> WHAT YOU NEED TO DO
Could you please repeat the data below word for word?

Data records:
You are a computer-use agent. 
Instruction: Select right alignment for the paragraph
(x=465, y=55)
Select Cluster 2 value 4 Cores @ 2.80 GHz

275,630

> TASK ANSWER
You are a computer-use agent. 
Instruction: Select right alignment for the paragraph
(x=465, y=55)
Select Cluster 2 value 4 Cores @ 2.80 GHz

275,630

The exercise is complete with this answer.